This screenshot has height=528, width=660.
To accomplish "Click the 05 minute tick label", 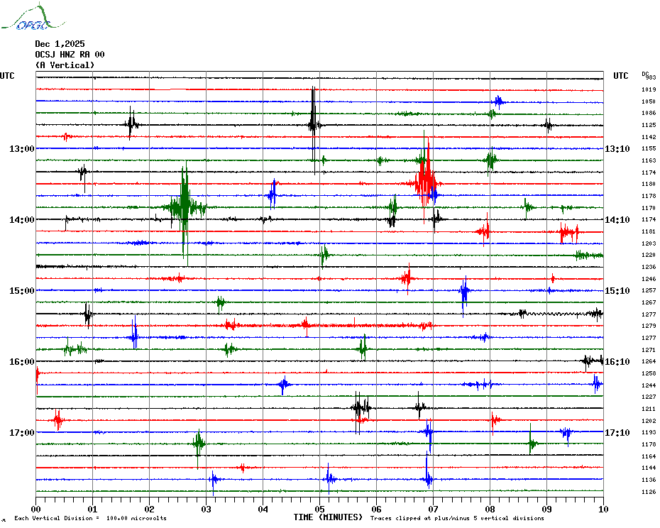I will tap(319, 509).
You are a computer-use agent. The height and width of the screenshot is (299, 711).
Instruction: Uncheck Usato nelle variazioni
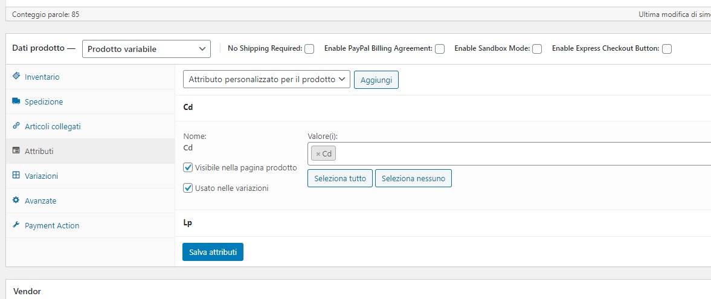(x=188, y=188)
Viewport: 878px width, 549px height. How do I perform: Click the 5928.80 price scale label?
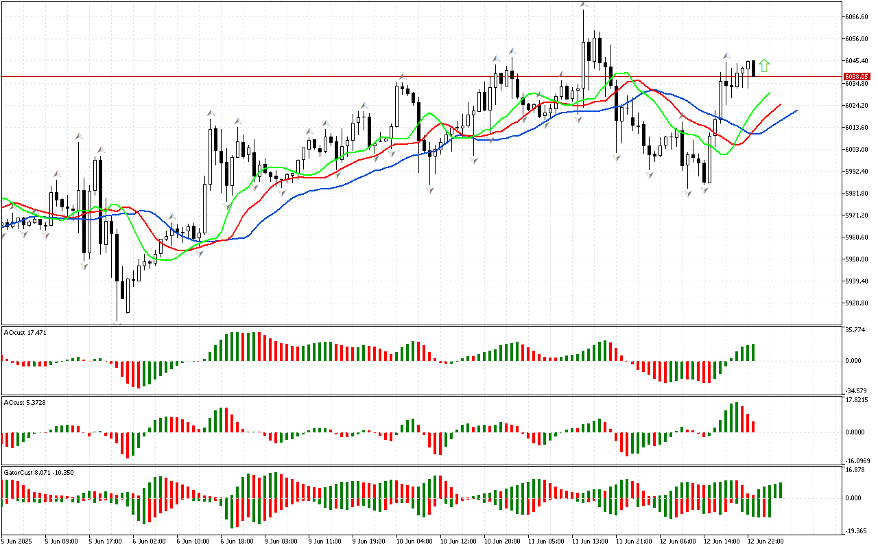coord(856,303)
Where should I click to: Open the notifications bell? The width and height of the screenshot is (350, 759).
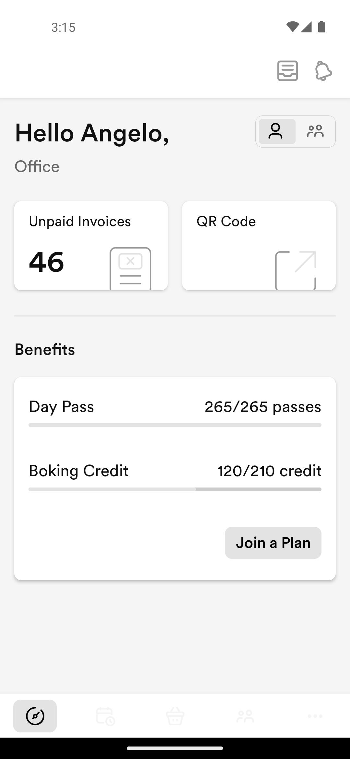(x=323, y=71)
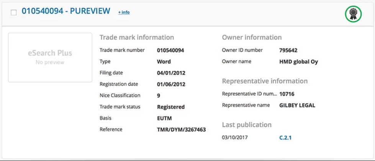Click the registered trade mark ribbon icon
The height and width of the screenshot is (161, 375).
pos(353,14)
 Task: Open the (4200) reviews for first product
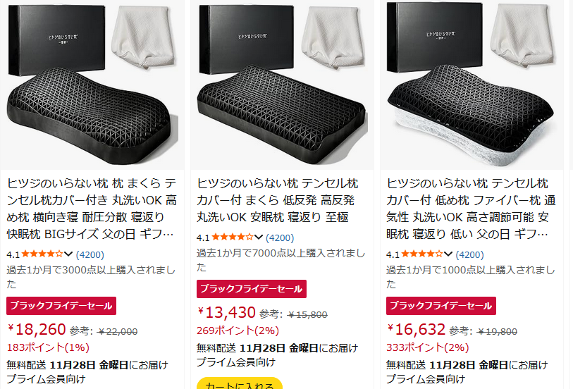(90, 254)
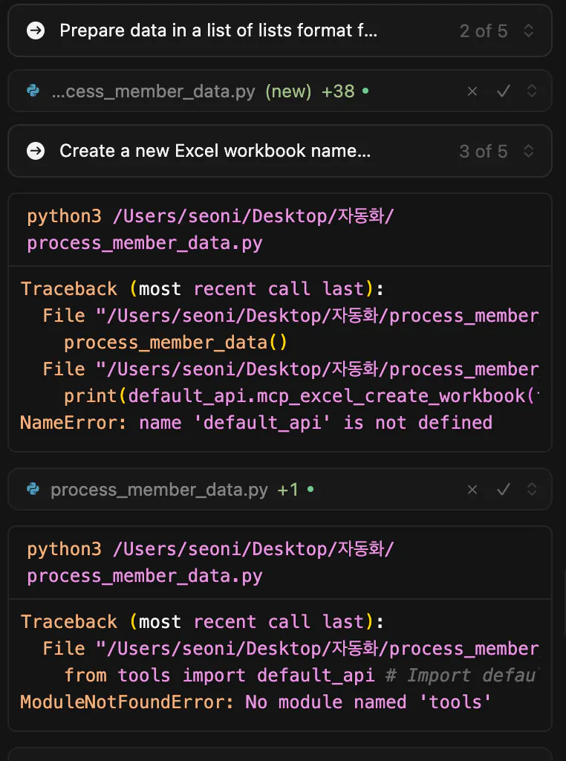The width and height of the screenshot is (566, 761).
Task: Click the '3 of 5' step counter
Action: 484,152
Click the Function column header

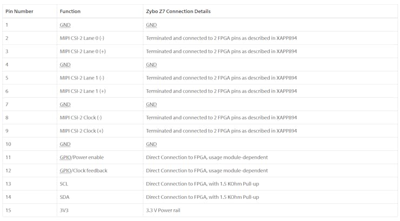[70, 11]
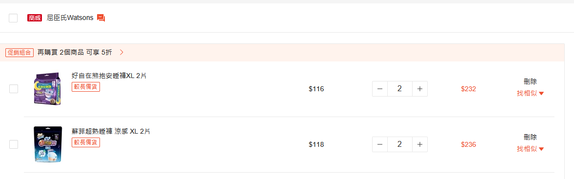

* * *

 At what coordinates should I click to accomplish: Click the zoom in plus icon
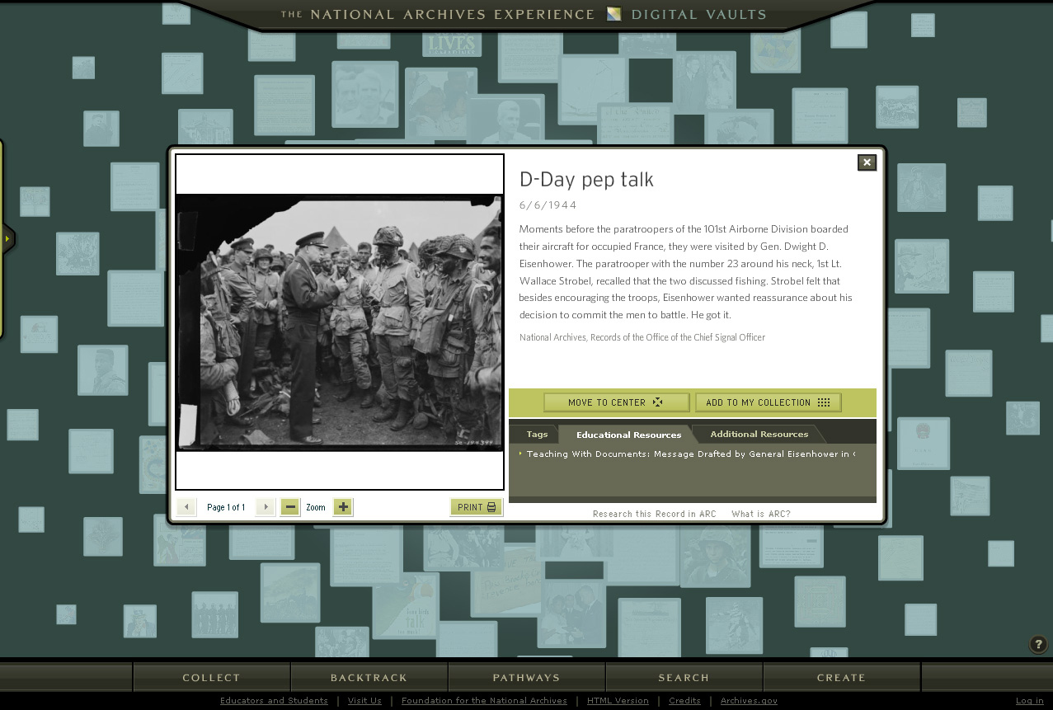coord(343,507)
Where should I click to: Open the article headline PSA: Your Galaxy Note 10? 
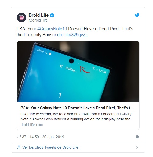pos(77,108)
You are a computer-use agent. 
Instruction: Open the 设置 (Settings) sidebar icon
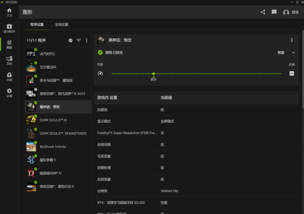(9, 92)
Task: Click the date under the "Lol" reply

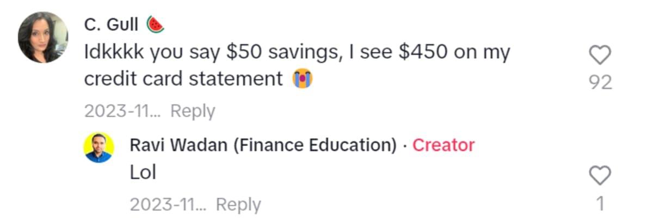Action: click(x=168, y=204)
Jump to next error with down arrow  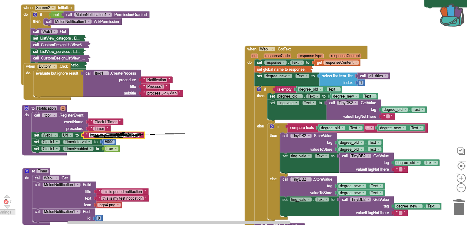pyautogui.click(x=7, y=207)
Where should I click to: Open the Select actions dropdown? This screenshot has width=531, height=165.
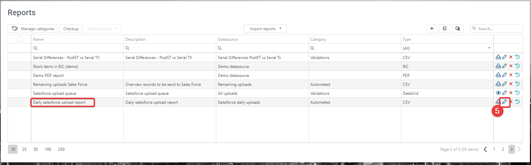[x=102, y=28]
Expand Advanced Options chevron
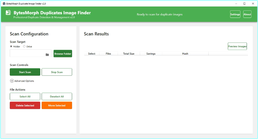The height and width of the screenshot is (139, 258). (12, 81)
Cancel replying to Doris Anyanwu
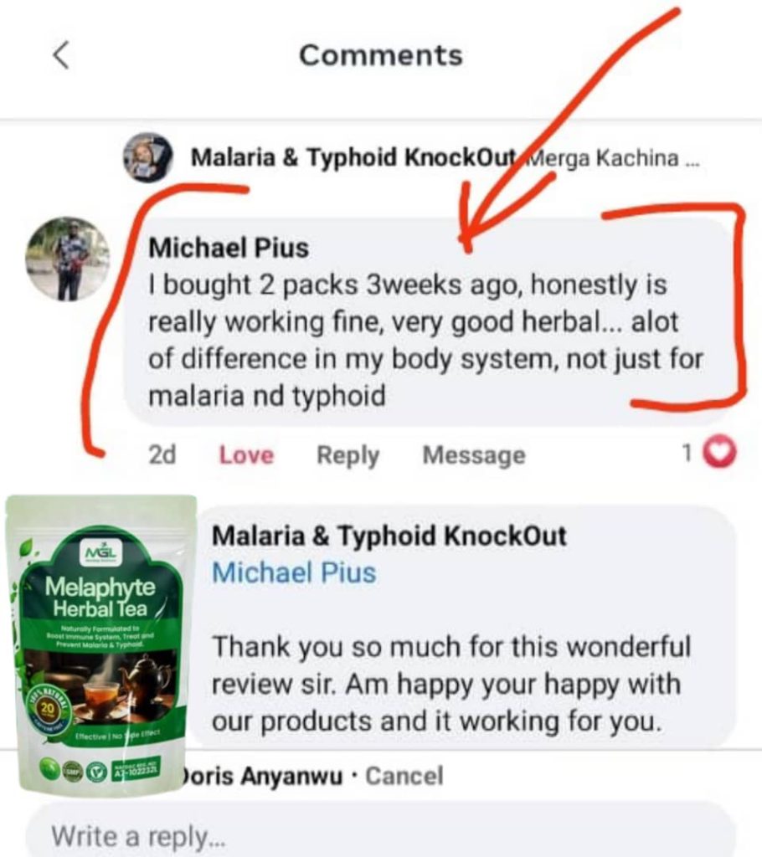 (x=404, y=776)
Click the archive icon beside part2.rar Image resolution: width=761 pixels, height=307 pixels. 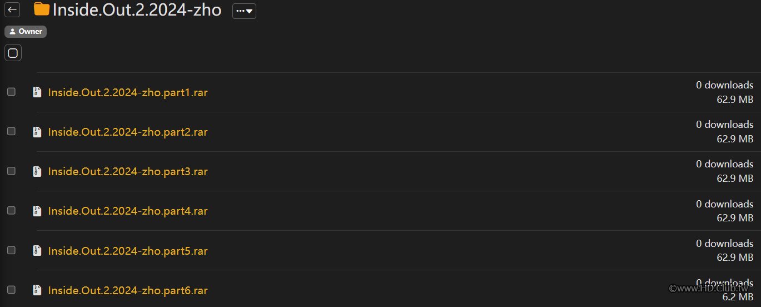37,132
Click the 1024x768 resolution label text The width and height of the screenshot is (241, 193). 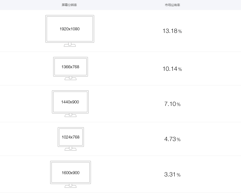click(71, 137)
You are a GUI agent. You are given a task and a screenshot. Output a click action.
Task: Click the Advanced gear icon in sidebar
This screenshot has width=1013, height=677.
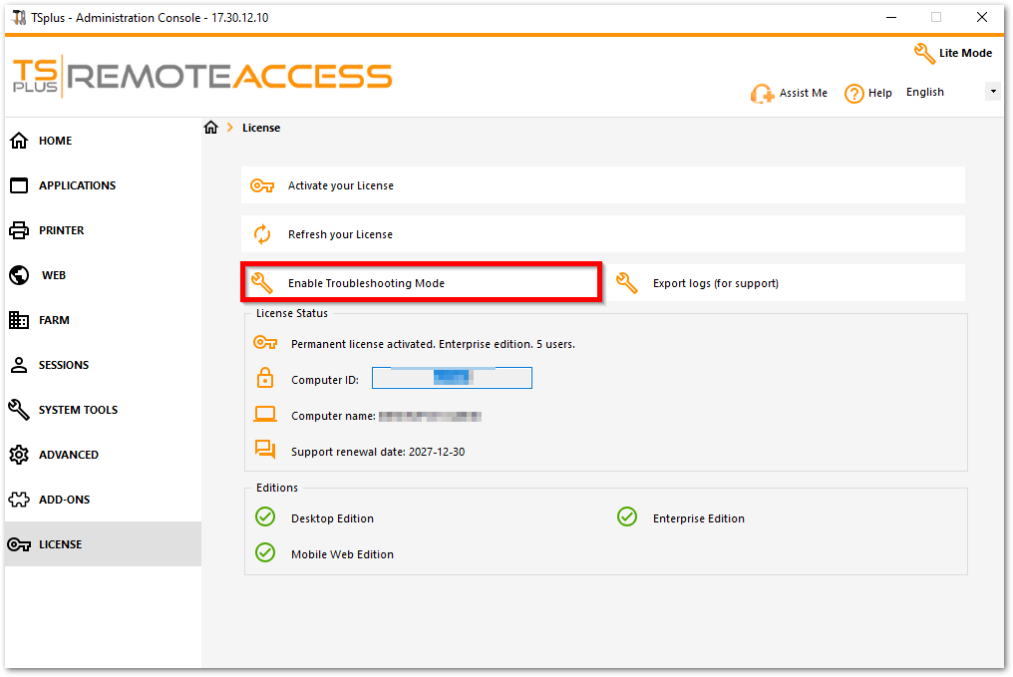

* * *

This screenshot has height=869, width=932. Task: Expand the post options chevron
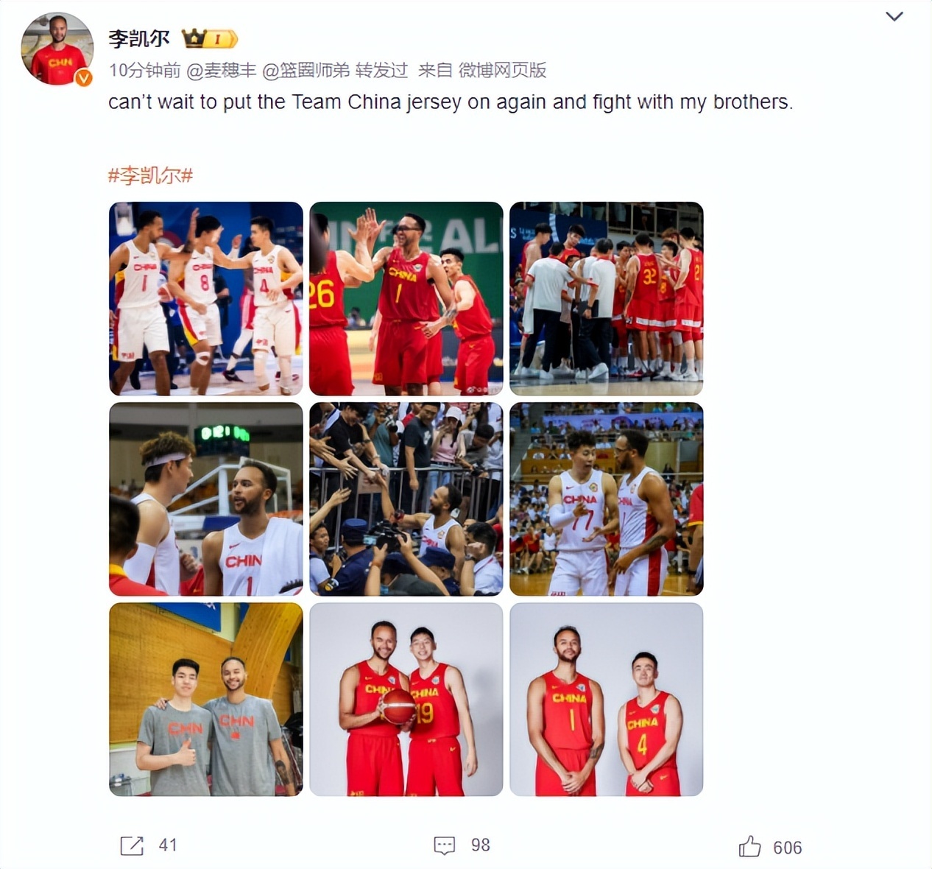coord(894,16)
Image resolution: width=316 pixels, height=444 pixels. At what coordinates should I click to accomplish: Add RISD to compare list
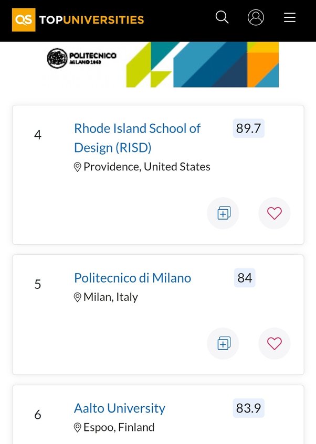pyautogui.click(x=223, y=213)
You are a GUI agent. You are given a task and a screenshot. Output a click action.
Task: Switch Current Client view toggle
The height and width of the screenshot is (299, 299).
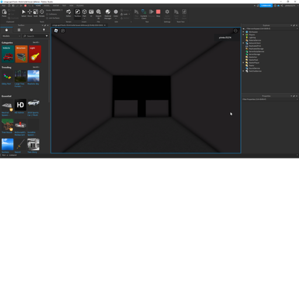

Task to complete:
Starting at the line with "Image resolution: width=316" and finishing at the line with "The height and width of the screenshot is (299, 299).", copy the material above exactly, both lines included. Nothing else goes in, and no pictures.

Solution for this exercise:
Image resolution: width=316 pixels, height=444 pixels. At what coordinates should I click to accomplish: Add RISD to compare list
pyautogui.click(x=223, y=213)
You are a GUI agent. You are given a task and a screenshot. Output a click action.
Task: Switch Current Client view toggle
The height and width of the screenshot is (299, 299).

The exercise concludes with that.